The first of a year’s abundance of dandelions

in this single kernel of bright yellow

dropped on our path by the sun, sensing

that we might need some marker to help us

find our way through life…

— Ted Kooser, “Dandelion”

Mundane Moment

On a sunny spring Friday afternoon, I’m outside a St. Johnsbury car dealership, waiting for a recalled part to be replaced on my car.

A warm breeze blows up and drifts dust over my keyboard.

90 minutes later, I’m finished, and stop in the downtown. The doors of all the businesses are open. I wander into the bookstore, lift a book, and read — a casual gesture in a public space that I may not have done for a year, or more.

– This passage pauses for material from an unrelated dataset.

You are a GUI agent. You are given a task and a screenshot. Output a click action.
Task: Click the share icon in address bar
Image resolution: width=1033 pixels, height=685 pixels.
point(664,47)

I open a book of poetry randomly and read:


You may have to break
your heart, but it isn’t nothing
to know even one moment alive. The sound
of an oar in an oarlock or a ruminant
animal tearing grass. The smell of grated ginger.
The ruby neon of the liquor store sign

Ellen Bass

I have the strangest rush through my body, a tingling all the way down to my fingers.

On my way home, I stop in at a store and buy mayonnaise and two avocados at my daughter’s request. I walk out holding these things, blinking in the hot sunlight.

In the parking lot, a woman driving a pickup rolls down her window and remarks about the lovely weather, saying how happy she will be to get home. I nod, and we talk for a moment.

When she’s left, I stand with those things in my hands, on this ordinary afternoon, doing this ordinary errand. Someday, not too far off, this daughter will be out sourcing her own mayonnaise.

Our quarantine with Covid has likely turned my hair irretrievably to gray. So be it. Our lives were never meant to stay burnished and unblemished. I stand there, suddenly amazed at my good fortune, and then I head home for BLTs.